Lassaad Ben Ahmed
04 Avril 2018•Mise à jour: 04 Avril 2018
AA / Paris / Zeynep Ciftci
Pour le deuxième jour de grève consécutif, le trafic ferroviaire était encore très perturbé mercredi en France, tandis que l’exécutif qui s’oppose aux grévistes, prévient les usagers qu’ils devraient s’attendre à des «jours difficiles» ont rapporté les médias locaux.
Le bras de fer entre le gouvernement et les grévistes se poursuit, donc avec un trafic toujours très perturbé. En effet, la direction de la Société nationale des chemins de fer (SNCF) prévoit un TGV sur sept et un train régional sur cinq en moyenne, soit sensiblement la même chose que mardi, ont raporté les médias locaux.
De plus, «A l'international, 3 trains sur 4 circulent. En Île-de-France, les Transiliens et RER sont toujours touchés par la grève avec 1 RER sur 4 en moyenne et 1 Transilien sur 3 en moyenne, à l'exception des lignes R et U, totalement interrompues», a détaillé «Linternaute», ajoutant que «Métros et tramways ne sont pas affectés par la grève, à l'exception du T4, une ligne exploitée par la SNCF».
Dans la foulée, une réunion entre les syndicats est prévue mercredi "avant une table ronde l'après-midi au ministère des Transports sur la dette, le financement et le statut de l'entreprise SNCF", a rapporté le quotidien 20 minutes, ajoutant que vendredi prochain, une autre réunion au ministère se penchera sur les droits sociaux des cheminots.
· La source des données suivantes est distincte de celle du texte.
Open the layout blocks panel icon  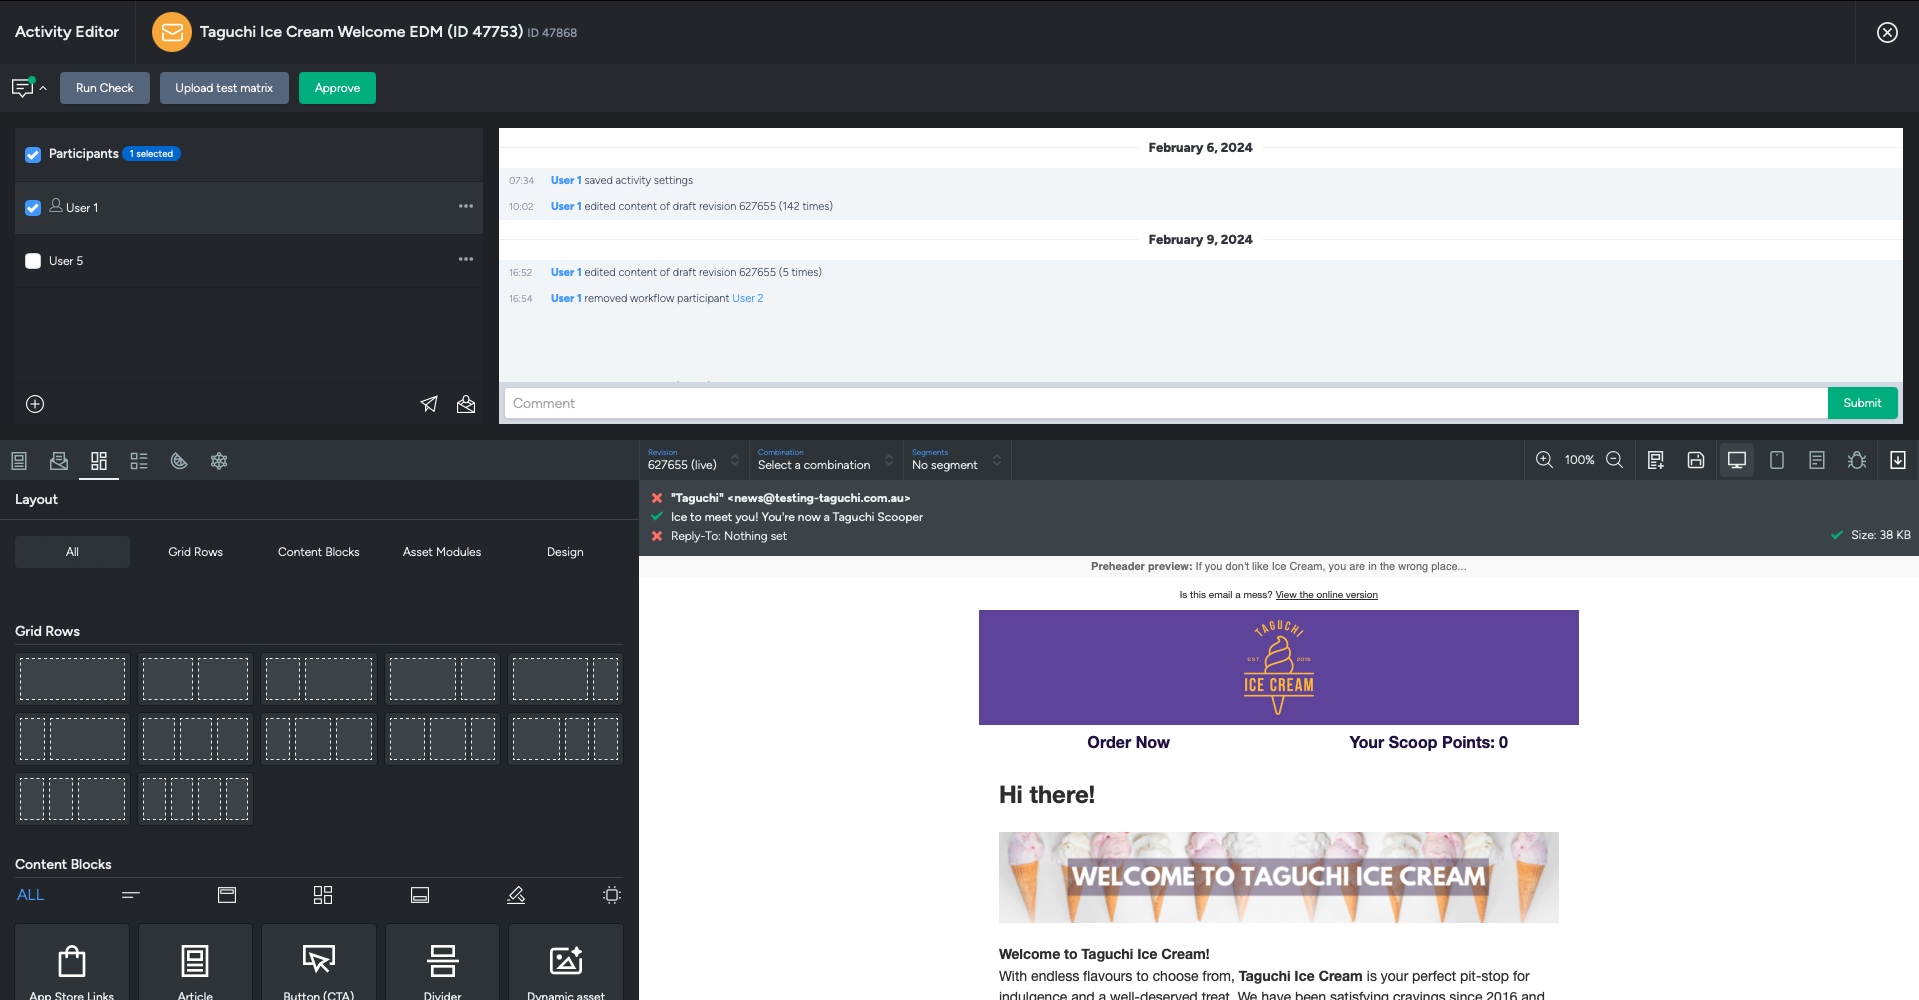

«Nous voulons engager une réforme ambitieuse ferroviaire (…). Le statuquo n’est pas acceptable (…), n’est pas tenable », a assuré le Premier ministre Edouard Philippe, à l’occasion de la séance des questions au gouvernement à l’Assemblée nationale, mardi après-midi.
Même si Matignon reconnaît que «la mobilisation est forte» du côté des cheminots, celle-ci ne changera pas la détermination du gouvernement sur les grandes lignes de la réforme», a certifié un conseiller du premier ministre, dont les propos ont été relayés par Le Monde.
Toutefois, le président de la République, Emmanuel Macron, n’a toujours pas pris la parole, en laissant le soin à son Premier ministre de s’exprimer sur la question.
D’après le quotidien Le Parisien, «certains de ses proches réclament une grande séance d'explication, afin de donner du sens sur les réformes. Mais l'occasion doit être étudiée de près».
Un retour à la normale est prévu pour jeudi 5 avril à 8 heures du matin, mais l'offensive massive contre la réforme du gouvernement devrait se poursuivre dimanche 8 et lundi 9 avril 2018.
Les syndicats des cheminots ont établi un rythme de 2 jours de grève sur 5 jusqu'au jeudi 28 juin 2018.